Mitarbeiterdarlehen: So profitieren nicht nur die Beschäftigten, sondern auch Ihr Unternehmen

Krisen, steigende Verbraucherpreise, teure Immobilien: So mancher Mitarbeiter freut sich, wenn er sich Geld von Ihrem Unternehmen zu vergünstigten Konditionen leihen kann. Dabei lassen sich sogar Lohnsteuer und Beiträge sparen. Das funktioniert aber nur, wenn Sie als Entgeltabrechner alles richtig machen.
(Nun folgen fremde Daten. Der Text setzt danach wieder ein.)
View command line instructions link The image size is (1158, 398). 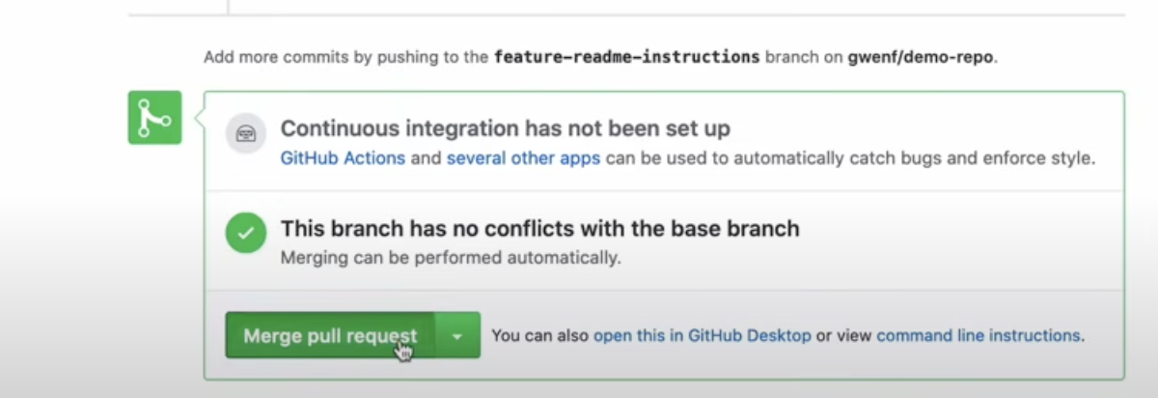978,335
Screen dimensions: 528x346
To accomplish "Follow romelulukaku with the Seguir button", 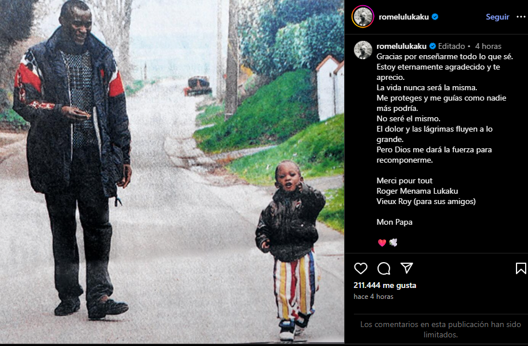I will coord(498,17).
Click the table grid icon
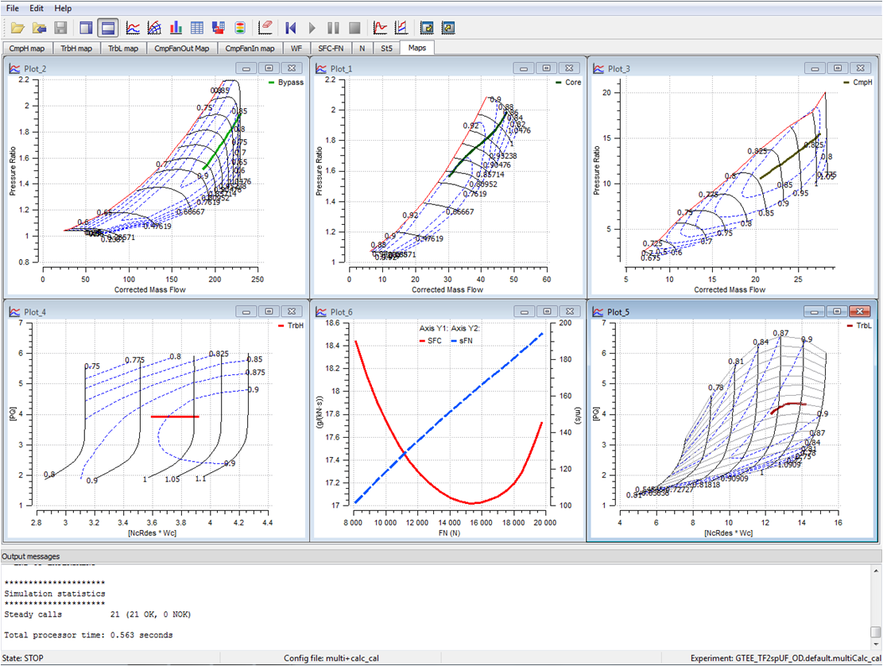883x666 pixels. coord(197,28)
Lesen Sie hier, worauf Sie dabei aktuell achten sollten.

Britta Schwalm

06.03.2026 · 5 Min Lesezeit

Ein Arbeitgeberdarlehen liegt vor, wenn Ihr Unternehmen einem Mitarbeiter Geld überlässt oder aufgrund des Dienstverhältnisses dafür sorgt, dass der Beschäftigte von dritter Seite Geld erhält und diese Geldüberlassung auf einem Darlehensvertrag beruht. Sinnvoll ist das beispielsweise um

  1. die Bindung des bestreffenden Mitarbeiters an den Betrieb zu stärken.
  2. die Qualifikation der Mitarbeiter zu verbessern. Hierfür kann Ihr Unternehmen private Fortbildungsmaßnahmen der Mitarbeiter durch ein Darlehen finanzieren.
  3. die Finanzierung und den Erwerb einer Mitarbeiterbeteiligung oder von Belegschaftsaktien durch ein Darlehen zu ermöglichen.